Streamlined UM processes reinforced by an interoperable solution can also improve outcomes. Auto approval of routine requests allows care managers to focus their attention on more complex authorizations, such as for high-cost services, drugs or procedures for at-risk members.

Operational Workflows

Optimizing patient-provider workflows has many advantages, including the support of timely clinical decision-making. More generally, in terms of improving health plan Star ratings, payers can benefit from revising workflows to enable prompt solutions to members’ health challenges. Speedier authorizations and referrals contribute to that and help members feel valued. A survey conducted by Forrester shows that consumer loyalty—and presumably the positive feeling that influences higher scores—improves in members who feel appreciated by their plan. Sixty-four percent of customers who indicated they felt respected by their health plan said they planned to stay with their plan and 84% said they would advocate for the brand.

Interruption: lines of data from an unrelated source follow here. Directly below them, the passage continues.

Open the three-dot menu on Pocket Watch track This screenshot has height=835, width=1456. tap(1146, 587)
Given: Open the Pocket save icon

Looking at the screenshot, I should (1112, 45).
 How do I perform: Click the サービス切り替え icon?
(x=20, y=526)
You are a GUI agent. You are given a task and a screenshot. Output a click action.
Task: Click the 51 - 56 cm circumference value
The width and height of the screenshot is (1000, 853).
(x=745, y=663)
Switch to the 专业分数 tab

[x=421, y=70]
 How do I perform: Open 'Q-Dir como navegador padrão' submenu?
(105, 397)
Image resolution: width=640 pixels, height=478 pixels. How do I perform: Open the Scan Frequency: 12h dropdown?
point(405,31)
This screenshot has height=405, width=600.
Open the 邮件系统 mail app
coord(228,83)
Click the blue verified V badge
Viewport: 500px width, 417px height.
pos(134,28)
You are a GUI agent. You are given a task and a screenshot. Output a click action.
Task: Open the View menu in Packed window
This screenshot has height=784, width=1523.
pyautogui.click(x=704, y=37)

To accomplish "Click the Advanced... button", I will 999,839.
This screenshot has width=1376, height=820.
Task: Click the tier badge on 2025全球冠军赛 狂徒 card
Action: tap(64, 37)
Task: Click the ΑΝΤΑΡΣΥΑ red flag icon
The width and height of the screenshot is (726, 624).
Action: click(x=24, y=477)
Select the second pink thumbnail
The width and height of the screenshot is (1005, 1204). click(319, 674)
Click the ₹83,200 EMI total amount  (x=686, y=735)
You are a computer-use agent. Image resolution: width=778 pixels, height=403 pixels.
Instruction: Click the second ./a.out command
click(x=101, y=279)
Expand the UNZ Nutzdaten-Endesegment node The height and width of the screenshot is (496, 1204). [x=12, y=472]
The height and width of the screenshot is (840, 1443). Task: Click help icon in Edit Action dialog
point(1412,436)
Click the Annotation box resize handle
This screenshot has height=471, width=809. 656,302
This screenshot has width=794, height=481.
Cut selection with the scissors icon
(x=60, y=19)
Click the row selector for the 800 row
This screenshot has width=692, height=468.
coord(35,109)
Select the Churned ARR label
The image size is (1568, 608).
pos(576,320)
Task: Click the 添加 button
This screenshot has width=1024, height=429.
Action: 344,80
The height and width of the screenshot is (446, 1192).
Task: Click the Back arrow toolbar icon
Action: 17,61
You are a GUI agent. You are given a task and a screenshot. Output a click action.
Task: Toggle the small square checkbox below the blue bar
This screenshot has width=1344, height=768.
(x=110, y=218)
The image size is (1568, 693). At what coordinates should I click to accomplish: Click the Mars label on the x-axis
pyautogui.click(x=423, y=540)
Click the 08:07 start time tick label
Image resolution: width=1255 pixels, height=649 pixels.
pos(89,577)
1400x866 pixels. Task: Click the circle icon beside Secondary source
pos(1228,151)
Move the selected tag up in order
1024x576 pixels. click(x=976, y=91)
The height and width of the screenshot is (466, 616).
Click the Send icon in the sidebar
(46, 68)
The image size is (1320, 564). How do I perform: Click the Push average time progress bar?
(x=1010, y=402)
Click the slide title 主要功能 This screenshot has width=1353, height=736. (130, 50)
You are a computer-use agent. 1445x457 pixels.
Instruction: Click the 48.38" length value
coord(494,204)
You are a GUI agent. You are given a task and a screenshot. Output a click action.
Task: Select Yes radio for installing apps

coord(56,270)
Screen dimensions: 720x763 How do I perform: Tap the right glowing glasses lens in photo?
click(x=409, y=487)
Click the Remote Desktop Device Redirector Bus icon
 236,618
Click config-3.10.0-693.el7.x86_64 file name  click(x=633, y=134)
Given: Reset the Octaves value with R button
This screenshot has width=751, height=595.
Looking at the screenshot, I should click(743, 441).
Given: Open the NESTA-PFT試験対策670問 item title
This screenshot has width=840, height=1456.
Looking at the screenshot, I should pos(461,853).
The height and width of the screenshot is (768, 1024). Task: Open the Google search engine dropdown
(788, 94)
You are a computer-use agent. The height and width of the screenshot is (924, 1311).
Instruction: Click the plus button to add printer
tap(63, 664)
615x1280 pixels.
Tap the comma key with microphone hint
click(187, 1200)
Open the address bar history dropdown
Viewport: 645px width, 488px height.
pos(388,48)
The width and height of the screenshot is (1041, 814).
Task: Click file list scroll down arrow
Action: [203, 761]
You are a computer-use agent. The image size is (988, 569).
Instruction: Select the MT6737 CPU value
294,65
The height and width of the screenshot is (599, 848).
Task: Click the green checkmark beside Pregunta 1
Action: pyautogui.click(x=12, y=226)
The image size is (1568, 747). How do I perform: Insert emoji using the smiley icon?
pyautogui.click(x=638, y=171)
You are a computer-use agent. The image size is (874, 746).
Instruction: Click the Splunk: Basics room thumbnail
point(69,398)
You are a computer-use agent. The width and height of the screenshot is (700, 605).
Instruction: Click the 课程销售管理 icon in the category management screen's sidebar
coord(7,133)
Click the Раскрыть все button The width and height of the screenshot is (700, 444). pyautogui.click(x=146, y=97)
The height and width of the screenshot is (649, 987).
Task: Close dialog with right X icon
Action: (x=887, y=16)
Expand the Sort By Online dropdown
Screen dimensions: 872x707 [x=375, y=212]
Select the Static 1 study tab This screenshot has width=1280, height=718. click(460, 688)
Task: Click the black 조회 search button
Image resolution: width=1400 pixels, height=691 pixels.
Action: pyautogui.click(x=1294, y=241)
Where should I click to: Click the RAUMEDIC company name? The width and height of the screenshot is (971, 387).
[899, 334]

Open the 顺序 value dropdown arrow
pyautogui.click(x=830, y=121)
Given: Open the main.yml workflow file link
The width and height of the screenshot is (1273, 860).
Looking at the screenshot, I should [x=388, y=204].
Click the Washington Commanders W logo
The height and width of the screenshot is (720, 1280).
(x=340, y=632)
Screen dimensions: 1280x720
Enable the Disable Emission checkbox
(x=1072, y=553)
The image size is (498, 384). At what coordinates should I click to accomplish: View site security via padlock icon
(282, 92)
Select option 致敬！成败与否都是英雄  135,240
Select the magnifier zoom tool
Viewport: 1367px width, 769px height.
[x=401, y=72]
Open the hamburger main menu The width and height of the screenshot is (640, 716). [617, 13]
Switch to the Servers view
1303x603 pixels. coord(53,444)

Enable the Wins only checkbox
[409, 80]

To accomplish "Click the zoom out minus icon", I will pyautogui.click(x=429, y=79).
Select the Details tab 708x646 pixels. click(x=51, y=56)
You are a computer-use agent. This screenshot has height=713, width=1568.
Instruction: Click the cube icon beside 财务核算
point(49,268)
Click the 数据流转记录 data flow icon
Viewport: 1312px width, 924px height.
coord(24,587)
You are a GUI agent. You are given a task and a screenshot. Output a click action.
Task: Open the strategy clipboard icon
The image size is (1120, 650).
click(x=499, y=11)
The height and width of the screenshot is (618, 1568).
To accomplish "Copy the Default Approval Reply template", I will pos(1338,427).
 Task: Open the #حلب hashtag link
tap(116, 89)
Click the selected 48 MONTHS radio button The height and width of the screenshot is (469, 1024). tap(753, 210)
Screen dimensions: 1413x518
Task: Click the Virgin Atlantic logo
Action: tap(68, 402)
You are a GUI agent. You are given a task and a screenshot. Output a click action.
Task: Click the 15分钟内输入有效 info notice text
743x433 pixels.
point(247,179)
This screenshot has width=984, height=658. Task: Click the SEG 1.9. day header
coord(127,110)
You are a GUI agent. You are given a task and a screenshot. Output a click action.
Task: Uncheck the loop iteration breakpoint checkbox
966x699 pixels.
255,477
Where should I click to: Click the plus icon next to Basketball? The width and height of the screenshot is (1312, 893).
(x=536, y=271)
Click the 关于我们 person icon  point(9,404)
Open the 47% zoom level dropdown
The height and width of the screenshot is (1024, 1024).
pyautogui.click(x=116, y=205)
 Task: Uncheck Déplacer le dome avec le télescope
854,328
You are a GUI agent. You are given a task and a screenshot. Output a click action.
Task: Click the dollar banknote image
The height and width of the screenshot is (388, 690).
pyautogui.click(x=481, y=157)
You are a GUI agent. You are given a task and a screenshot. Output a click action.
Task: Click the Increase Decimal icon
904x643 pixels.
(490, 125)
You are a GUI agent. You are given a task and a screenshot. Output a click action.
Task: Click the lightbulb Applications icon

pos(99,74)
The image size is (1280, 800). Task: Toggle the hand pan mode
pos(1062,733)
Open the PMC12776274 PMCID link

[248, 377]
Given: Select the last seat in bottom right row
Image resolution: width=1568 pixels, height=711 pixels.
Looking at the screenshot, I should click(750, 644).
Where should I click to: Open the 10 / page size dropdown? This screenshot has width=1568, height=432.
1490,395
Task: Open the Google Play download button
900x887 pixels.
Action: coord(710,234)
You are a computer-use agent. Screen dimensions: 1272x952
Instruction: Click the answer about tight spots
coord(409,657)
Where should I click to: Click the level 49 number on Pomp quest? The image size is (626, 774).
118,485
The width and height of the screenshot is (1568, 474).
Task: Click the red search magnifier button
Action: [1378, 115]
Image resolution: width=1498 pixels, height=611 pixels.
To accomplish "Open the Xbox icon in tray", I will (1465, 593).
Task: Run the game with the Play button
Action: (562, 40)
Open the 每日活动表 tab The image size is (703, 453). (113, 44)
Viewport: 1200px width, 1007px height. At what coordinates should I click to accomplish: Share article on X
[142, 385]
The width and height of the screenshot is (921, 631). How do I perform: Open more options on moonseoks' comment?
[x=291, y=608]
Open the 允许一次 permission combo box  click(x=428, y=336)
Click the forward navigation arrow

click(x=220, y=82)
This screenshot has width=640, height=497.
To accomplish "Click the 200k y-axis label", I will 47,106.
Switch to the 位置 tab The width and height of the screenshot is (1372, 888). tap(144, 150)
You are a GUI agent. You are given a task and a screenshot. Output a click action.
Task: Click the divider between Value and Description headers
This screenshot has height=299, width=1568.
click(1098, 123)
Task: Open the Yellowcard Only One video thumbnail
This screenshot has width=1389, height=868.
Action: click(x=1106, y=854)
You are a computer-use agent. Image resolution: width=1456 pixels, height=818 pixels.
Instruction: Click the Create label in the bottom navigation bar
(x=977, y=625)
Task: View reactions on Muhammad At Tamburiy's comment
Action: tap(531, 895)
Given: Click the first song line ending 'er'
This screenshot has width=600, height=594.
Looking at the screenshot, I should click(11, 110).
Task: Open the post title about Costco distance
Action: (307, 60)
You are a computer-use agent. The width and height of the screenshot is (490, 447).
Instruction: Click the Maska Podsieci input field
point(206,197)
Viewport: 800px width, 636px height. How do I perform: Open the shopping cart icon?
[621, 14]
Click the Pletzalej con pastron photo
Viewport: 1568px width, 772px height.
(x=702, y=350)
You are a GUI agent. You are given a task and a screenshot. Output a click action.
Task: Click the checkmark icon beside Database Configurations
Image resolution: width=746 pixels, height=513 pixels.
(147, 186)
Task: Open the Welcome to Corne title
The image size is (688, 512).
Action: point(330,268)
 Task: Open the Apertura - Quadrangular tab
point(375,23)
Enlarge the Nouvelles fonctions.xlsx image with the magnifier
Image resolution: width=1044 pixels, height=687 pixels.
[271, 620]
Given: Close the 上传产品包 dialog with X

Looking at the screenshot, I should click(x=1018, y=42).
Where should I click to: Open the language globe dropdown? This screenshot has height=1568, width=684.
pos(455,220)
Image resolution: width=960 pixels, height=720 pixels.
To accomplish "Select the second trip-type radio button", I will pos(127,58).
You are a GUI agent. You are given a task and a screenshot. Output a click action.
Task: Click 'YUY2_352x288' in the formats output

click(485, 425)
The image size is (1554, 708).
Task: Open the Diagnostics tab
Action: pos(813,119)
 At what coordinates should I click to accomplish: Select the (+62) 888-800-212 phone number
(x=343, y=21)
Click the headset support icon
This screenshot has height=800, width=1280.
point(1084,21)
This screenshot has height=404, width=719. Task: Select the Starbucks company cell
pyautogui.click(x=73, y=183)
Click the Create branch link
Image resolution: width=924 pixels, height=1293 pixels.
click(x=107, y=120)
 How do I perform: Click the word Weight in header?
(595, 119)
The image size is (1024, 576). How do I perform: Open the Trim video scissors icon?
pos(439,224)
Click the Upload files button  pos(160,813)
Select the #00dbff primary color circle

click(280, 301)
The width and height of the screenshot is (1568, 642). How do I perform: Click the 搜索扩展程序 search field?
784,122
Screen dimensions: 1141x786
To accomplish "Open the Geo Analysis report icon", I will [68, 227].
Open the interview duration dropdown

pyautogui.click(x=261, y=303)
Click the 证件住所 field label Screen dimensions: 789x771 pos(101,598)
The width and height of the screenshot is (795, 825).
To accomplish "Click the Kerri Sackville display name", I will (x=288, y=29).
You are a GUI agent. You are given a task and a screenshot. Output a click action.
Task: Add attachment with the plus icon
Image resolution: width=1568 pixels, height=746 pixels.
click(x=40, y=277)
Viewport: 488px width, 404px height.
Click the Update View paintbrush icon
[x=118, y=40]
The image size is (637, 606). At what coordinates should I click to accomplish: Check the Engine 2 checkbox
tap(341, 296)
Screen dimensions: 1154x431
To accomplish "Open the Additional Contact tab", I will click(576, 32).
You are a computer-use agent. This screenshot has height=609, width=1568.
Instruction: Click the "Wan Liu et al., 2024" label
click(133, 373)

Stars Are Making Competition More Fierce

Health plans lagging on Star ratings are increasingly falling behind in other critical areas, according to a PricewaterhouseCoopers report: “Top performing plans are raising Star benchmarks each year and placing downward pressure on product pricing,” the authors explain. A particularly relevant hurdle, they say, is “access to accurate and timely data from provider networks [which] remains difficult to extract.”

Payers that invest resources in optimizing working relationships and interoperability with their providers stand to improve the workflows and processes that support a positive member experience and ultimately better Star ratings.